> **TO BE DONE**:
In the entries below, locate each line that contains the word "cloud" and copy those lines out in full. Matching is case-sensitive.

> **SOURCE MATERIAL**:
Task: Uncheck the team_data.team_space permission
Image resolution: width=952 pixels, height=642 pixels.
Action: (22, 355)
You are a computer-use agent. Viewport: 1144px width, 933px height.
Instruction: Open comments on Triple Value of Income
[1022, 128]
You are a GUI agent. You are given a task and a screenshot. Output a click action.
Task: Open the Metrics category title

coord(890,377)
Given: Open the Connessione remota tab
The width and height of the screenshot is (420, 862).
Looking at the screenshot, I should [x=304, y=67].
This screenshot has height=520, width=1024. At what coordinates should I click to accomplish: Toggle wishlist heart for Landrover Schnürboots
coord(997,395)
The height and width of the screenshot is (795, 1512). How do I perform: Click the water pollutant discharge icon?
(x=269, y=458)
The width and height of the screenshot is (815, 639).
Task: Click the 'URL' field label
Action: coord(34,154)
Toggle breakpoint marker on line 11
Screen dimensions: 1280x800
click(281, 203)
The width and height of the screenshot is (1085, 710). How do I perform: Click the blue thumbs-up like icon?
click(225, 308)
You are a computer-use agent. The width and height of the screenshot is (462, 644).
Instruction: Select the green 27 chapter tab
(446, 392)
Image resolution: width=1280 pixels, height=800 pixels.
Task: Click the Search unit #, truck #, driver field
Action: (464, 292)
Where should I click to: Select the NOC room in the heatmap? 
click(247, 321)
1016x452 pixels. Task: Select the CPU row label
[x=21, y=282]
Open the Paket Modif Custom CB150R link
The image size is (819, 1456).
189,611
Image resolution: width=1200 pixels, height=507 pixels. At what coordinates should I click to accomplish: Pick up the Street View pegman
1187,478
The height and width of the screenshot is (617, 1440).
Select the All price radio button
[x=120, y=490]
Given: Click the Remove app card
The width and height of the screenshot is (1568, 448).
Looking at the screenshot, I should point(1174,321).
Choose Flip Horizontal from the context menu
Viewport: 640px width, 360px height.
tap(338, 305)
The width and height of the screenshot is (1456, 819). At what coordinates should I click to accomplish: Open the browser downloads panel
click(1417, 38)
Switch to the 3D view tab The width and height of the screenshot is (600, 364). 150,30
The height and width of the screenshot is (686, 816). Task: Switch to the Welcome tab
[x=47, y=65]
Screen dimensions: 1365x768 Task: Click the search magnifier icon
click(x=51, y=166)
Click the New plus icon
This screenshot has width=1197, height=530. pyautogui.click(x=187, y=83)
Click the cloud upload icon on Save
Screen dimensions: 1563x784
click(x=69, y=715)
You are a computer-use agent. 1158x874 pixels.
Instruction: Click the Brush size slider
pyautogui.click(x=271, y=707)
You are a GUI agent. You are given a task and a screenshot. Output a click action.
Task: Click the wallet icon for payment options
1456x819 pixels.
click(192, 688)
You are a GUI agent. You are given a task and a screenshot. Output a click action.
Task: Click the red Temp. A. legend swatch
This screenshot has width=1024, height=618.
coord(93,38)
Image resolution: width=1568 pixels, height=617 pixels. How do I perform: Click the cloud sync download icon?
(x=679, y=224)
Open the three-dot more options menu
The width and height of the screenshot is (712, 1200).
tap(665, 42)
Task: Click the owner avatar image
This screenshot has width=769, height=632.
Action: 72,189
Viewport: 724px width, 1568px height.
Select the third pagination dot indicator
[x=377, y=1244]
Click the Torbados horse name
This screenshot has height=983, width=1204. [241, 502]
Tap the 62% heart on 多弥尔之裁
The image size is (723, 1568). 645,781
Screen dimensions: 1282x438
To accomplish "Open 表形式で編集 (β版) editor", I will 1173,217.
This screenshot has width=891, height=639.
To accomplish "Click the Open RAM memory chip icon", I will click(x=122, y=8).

> **FULL OUTPUT**:
Click the cloud upload icon on Save
Image resolution: width=1568 pixels, height=617 pixels. How do I perform: Click the cloud sync download icon?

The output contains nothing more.